23 listopada, czyli w dniu, kiedy sędzia Wojciech Łączewski złożył do sądu administracyjnego skargę na przewlekłość działania szefa rządu, Kancelaria Premiera zdecydowała się odpowiedzieć na jego pismo z lipca. Broniąc słów rzeczniczki rządu, która imiennie zaatakowała sędziego Łączewskiego, KPRM przekonuje, że "spór o reformę sądownictwa nie jest sporem personalnym". - Cieszę się, że przestrzeganie prawa wymusiły na szefie rządu wolne media - mówi sędzia w rozmowie z nami. Przypomnijmy, że o skardze do WSA jako pierwszy napisał właśnie Onet.

Cała sprawa oraz skarga do sądu jest pokłosiem słów, jakie latem publicznie wypowiedziała rzeczniczka rządu Joanna Kopcińska. Kopcińska mówiła tego dnia o reformie sądownictwa. "Chcemy, aby już nigdy więcej nie było sędziów na telefon, żeby nie było sędziego Łączewskiego i innych, którzy mają pewne karty, których nie powinien mieć sędzia orzekający, wydający sprawiedliwe wyroki" - stwierdziła. Kilka dni później sędzia Łączewski napisał do premiera. Pytał, czy słowa rzeczniczki rządu to stanowisko Rady Ministrów, czy też "należy ją traktować jako eksces Joanny Kopcińskiej". Premier długo nie znajdował czasu na odpowiedź. 23 listopada informowaliśmy, że sędzia Łączewski złożył do WSA skargę na przewlekłość działania Mateusza Morawieckiego. Dziś sędzia otrzymał z KPRM pismo datowane właśnie na 23 listopada "Dalece niezasadne" jest interpretowanie wypowiedzi Pani Minister (Kopcińskiej- przyp. red.) inaczej, niż jako wyrażenie ogólnej opinii" - czytamy w odpowiedzi do Łączewskiego.

- Odpowiedź doręczono mi dziś do sądu, tuż przed godziną 15 - mówi nam sędzia Łączewski. - Uderza istotna sprzeczność logiczna pomiędzy lipcowymi słowami rzeczniczki rządu, a tym co jest w piśmie. Aczkolwiek z zadowoleniem przyjmuję, że wolne media w końcu wymogły na premierze polskiego rządu postępowanie zgodne z prawem - podkreśla sędzia.
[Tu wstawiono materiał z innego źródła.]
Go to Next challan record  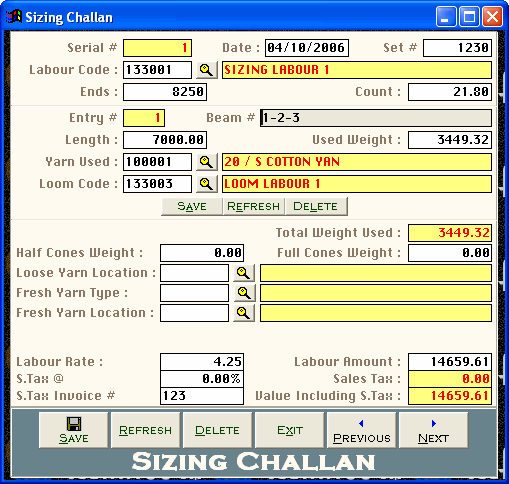(x=434, y=430)
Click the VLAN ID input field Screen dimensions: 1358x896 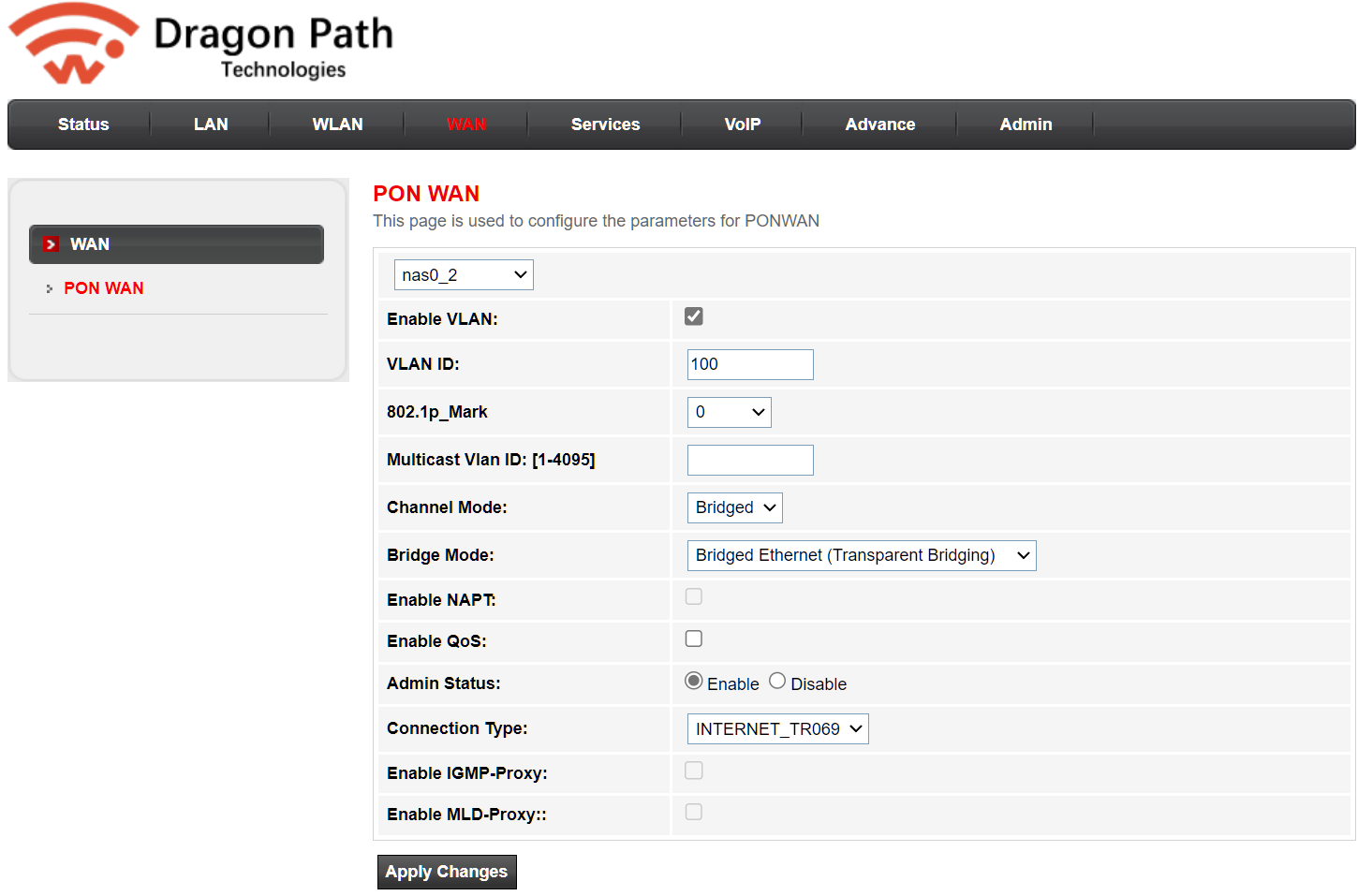750,365
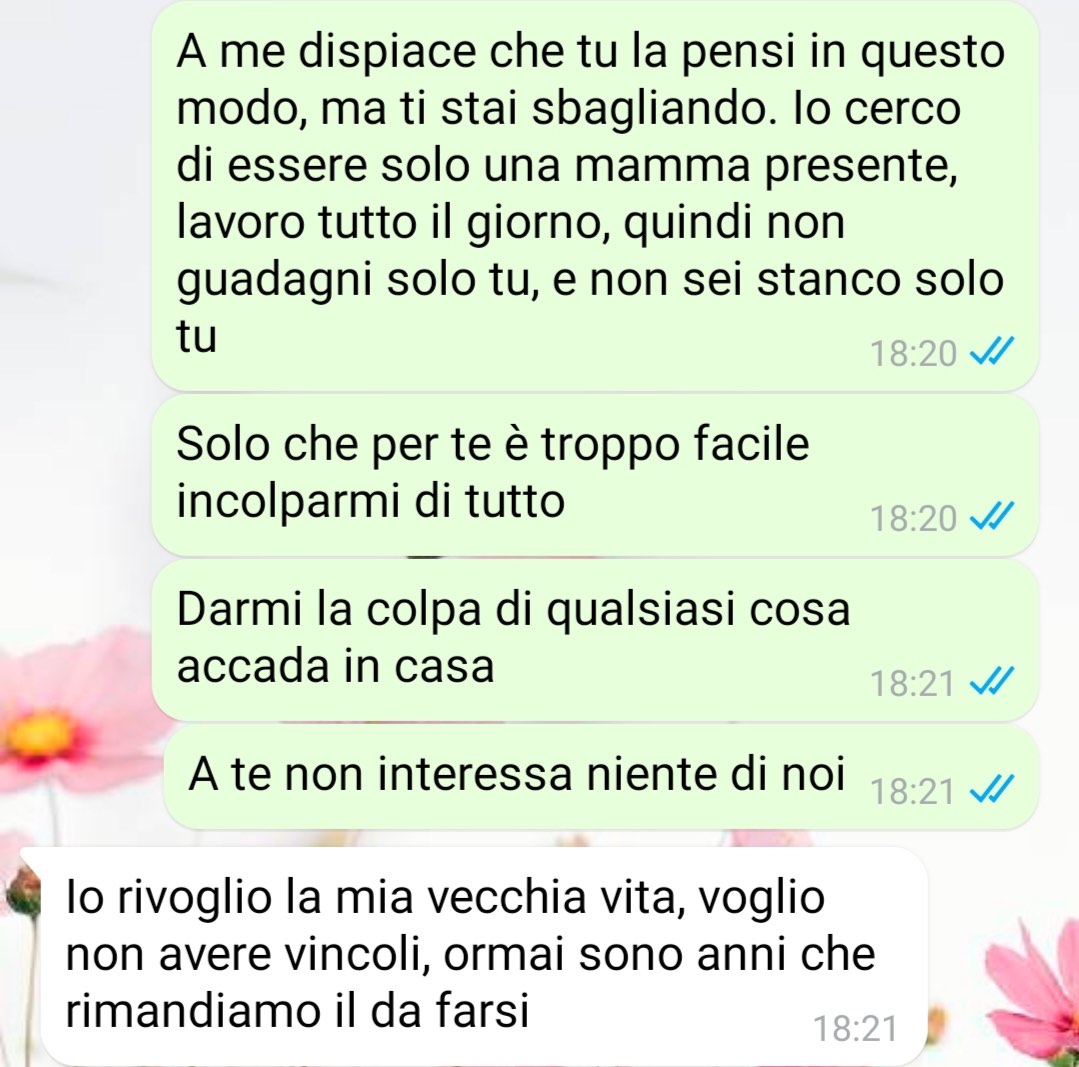
Task: Tap 18:20 timestamp on 'troppo facile' message
Action: click(x=913, y=519)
Jak dodaje, odpowiedź z KPRM w żaden sposób nie rzutuje na skargę, która już trafiła do Wojewódzkiego Sądu Administracyjnego. - Ta odpowiedź datowana jest na 10 dni po ostatecznym terminie, jaki Kancelaria Premiera miała na odpowiedź - mówi sędzia Łączewski. - A był to termin nieprzekraczalny, poniekąd wymuszony wysłanym przeze mnie ponagleniem, bo pierwotnie premier powinien odpowiedzieć mi w ciągu miesiąca. Maksymalnie dwóch, jeśli uznamy, że mój wniosek był szczególnie skomplikowany - podkreśla.